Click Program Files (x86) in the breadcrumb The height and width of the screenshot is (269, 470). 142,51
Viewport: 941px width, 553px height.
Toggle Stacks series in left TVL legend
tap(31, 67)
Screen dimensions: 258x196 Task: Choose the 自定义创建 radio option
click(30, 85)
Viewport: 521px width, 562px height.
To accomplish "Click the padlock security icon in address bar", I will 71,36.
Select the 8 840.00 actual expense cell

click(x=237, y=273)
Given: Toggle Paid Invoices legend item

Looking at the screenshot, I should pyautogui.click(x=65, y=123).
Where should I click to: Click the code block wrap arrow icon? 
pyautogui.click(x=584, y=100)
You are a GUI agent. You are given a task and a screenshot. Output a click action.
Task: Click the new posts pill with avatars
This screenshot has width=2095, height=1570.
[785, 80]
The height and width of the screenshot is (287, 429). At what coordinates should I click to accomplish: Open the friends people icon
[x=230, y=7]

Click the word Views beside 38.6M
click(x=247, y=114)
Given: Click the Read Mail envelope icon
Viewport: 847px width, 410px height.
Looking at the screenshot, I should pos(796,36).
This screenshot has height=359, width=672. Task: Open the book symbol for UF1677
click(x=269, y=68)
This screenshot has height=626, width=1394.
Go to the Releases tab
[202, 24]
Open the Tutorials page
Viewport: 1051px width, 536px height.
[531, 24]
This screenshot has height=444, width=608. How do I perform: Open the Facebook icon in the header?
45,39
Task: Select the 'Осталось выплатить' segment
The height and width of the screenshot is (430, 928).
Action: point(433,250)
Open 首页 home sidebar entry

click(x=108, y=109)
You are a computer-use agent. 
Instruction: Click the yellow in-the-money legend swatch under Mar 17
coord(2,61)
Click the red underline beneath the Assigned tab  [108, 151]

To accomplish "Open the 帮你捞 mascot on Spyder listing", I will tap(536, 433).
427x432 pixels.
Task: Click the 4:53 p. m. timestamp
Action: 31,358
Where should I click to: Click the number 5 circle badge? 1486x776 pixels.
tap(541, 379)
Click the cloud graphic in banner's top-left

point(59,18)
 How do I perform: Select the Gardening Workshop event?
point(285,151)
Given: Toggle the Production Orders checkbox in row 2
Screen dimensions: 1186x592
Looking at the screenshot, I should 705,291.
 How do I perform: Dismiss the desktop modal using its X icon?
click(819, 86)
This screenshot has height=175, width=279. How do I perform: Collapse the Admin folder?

What is being asked → Restate the listing in full, preserving every word.

Expected answer →
Click Program Files (x86) in the breadcrumb The height and width of the screenshot is (269, 470). 142,51
Viewport: 941px width, 553px height.
Toggle Stacks series in left TVL legend
tap(31, 67)
Screen dimensions: 258x196 Task: Choose the 自定义创建 radio option
click(30, 85)
Viewport: 521px width, 562px height.
To accomplish "Click the padlock security icon in address bar", I will 71,36.
Select the 8 840.00 actual expense cell

click(x=237, y=273)
Given: Toggle Paid Invoices legend item

Looking at the screenshot, I should pyautogui.click(x=65, y=123).
Where should I click to: Click the code block wrap arrow icon? 
pyautogui.click(x=584, y=100)
You are a GUI agent. You are given a task and a screenshot. Output a click action.
Task: Click the new posts pill with avatars
This screenshot has width=2095, height=1570.
[785, 80]
The height and width of the screenshot is (287, 429). At what coordinates should I click to accomplish: Open the friends people icon
[x=230, y=7]

Click the word Views beside 38.6M
click(x=247, y=114)
Given: Click the Read Mail envelope icon
Viewport: 847px width, 410px height.
Looking at the screenshot, I should pos(796,36).
This screenshot has height=359, width=672. Task: Open the book symbol for UF1677
click(x=269, y=68)
This screenshot has height=626, width=1394.
Go to the Releases tab
[202, 24]
Open the Tutorials page
Viewport: 1051px width, 536px height.
[531, 24]
This screenshot has height=444, width=608. How do I perform: Open the Facebook icon in the header?
45,39
Task: Select the 'Осталось выплатить' segment
The height and width of the screenshot is (430, 928).
Action: point(433,250)
Open 首页 home sidebar entry

click(x=108, y=109)
You are a computer-use agent. 
Instruction: Click the yellow in-the-money legend swatch under Mar 17
coord(2,61)
Click the red underline beneath the Assigned tab  [108, 151]

To accomplish "Open the 帮你捞 mascot on Spyder listing", I will tap(536, 433).
427x432 pixels.
Task: Click the 4:53 p. m. timestamp
Action: 31,358
Where should I click to: Click the number 5 circle badge? 1486x776 pixels.
tap(541, 379)
Click the cloud graphic in banner's top-left

point(59,18)
 How do I perform: Select the Gardening Workshop event?
point(285,151)
Given: Toggle the Production Orders checkbox in row 2
Screen dimensions: 1186x592
Looking at the screenshot, I should 705,291.
 How do I perform: Dismiss the desktop modal using its X icon?
click(819, 86)
This screenshot has height=175, width=279. How do I perform: Collapse the Admin folder?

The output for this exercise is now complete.